『悪魔に仕える牧師』―― なぜ科学は神を必要としないのか
リチャード・ドーキンス 垂水 雄二 早川書房
P84
しかし、固体がほとんど空っぽの空間だとすれば、私たちにはなぜそれが空っぽの空間に見えないのだろう? なぜダイアモンドは、脆くて、穴だらけのものではなく、硬くて、実質があるように感じるのだろうか? その答えは私たち自身の進化のなかにある。私たちの感覚器官は、体の他のすべての部分と同じように、ダーウィン流の自然淘汰によって、果てしない世代を経て形づくられてきたのである。私たちの感覚器官は、世界が「本当は」どうであるかについての「真実の」像を与えるために形づけられていると考える人がいるかもしれない。しかし、それが、私たちが生き残るのを助ける有益な世界についての像を与えるために形づくられてきたのだと想定するほうが安全だろう。ある意味で、感覚器官がなすべきは、脳が世界についての有効なモデルを構築するのを助けることであり、このモデルのなかで私たちは動きまわるのである。それは、現実の世界についての一種の「仮想現実」シミュレーションなのである。ニュートリノは岩を突き抜けることができるが、私たちにはできない。もしそうしようと試みれば、自分を傷つけてしまう。したがって、岩についてのシミュレーションを構築しようとするとき、脳はそれを硬くて、実質のあるものとして表すのである。まるで私たちの感覚器官が「この種の対象は通り抜けできないよ」と語っているかのようである。これが「実質がある(固体である)」ということの意味である。これが、それらを「固体」として知覚する理由なのである。

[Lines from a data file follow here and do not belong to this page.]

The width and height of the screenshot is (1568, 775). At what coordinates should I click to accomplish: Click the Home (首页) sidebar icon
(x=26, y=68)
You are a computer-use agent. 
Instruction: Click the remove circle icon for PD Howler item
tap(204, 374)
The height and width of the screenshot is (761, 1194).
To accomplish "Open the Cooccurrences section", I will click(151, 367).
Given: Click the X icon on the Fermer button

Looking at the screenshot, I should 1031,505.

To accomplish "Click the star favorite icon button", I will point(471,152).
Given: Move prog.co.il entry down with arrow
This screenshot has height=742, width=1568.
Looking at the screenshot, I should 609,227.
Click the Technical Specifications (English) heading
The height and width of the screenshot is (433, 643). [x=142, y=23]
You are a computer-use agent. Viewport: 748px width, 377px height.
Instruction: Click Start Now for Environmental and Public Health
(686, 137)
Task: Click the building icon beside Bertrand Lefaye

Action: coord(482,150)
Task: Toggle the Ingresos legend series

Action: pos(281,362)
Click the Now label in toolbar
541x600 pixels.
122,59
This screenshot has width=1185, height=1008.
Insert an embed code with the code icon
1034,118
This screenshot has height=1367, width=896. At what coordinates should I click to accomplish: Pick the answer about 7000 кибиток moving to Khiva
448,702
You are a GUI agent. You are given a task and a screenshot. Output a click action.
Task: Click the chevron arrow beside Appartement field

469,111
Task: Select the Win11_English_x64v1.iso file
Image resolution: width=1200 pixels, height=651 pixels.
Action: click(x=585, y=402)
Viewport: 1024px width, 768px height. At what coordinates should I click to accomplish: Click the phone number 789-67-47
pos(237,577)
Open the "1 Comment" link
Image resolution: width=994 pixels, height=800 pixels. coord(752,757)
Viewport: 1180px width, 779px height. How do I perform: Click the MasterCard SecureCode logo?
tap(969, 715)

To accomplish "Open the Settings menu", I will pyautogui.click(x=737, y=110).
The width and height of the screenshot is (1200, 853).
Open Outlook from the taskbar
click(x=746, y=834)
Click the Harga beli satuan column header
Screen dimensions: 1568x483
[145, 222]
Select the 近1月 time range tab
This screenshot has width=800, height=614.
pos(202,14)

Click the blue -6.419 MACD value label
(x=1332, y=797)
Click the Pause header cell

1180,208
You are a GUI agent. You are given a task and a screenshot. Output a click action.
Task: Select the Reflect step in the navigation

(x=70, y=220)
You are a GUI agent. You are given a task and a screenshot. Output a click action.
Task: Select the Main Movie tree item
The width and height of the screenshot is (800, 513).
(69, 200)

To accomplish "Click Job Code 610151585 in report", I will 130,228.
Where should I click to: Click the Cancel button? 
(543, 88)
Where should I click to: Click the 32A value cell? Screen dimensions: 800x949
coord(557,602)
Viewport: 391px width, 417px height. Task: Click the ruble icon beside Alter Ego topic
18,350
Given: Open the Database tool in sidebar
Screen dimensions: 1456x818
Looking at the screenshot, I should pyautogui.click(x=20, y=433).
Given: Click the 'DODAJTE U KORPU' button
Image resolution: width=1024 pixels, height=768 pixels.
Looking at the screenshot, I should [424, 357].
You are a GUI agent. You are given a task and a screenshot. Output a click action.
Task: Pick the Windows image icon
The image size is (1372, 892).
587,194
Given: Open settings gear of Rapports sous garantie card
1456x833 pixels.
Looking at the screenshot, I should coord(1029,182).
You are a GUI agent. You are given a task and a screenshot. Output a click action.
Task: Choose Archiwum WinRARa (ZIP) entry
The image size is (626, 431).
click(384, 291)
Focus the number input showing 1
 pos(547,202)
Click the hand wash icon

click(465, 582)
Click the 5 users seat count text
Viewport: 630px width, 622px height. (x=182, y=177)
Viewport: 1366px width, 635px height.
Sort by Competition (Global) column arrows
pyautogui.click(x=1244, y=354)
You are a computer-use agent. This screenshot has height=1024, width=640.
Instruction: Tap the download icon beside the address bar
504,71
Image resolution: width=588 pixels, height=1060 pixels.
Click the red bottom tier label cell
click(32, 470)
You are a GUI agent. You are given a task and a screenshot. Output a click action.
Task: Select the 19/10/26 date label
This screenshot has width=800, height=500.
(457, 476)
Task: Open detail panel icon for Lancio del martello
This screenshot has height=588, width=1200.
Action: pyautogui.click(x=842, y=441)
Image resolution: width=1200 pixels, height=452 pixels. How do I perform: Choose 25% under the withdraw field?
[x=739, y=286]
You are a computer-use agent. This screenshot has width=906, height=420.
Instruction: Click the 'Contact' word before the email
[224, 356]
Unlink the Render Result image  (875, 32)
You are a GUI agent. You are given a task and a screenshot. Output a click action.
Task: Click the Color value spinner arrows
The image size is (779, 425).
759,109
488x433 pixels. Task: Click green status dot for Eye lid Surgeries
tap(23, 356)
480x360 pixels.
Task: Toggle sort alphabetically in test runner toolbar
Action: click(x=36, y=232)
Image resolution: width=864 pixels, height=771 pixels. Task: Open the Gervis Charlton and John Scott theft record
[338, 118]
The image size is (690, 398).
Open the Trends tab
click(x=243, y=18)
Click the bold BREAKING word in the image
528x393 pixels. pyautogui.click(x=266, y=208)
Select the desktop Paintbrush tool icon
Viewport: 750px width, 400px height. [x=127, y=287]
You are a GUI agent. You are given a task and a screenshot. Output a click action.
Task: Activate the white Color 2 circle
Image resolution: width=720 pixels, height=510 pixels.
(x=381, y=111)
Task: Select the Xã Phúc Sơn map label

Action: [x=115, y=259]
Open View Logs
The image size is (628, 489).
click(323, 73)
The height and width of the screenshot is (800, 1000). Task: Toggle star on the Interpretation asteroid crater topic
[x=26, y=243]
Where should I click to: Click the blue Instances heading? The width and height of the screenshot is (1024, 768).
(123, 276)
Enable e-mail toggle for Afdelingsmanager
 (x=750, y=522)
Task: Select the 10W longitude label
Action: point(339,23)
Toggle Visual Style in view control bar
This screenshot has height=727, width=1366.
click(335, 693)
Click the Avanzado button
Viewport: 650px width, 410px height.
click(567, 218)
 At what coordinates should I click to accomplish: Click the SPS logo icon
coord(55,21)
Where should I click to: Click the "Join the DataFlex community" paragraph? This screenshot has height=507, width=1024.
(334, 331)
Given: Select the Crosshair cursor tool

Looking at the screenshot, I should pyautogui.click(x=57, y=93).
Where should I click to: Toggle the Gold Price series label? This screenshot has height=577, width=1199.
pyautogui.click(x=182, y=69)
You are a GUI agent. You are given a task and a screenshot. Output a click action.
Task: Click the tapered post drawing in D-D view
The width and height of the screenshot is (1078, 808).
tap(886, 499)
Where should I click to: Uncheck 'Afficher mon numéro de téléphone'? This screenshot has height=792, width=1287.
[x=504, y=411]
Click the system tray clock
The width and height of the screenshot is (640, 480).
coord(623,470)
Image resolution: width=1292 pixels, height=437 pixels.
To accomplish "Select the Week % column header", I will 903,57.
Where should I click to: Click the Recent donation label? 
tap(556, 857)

同じようにして、私たちは、科学が明らかにする宇宙のほとんどが容易に理解しがたいものであることに気づく。アインシュタインの相対論、量子論の不確定性原理、ブラックホール、ビッグバン、膨張宇宙、地質学的時間の途方もないゆっくりとした動き、こういったことはすべて、容易には把握できない。科学が一部の人を怯えさせるのも不思議ではない。しかし、科学は、そういった事柄がなぜ理解しにくいか、なぜその営為が私たちを脅かすのか、その理由についてさえ説明できる。私たちは飛躍的な進化をとげた類人猿であり、私たちの脳は、石器時代のアフリカのサバンナで生き残るための、細々した世俗の事柄が理解できるようにするためだけに設計されたものなのだ。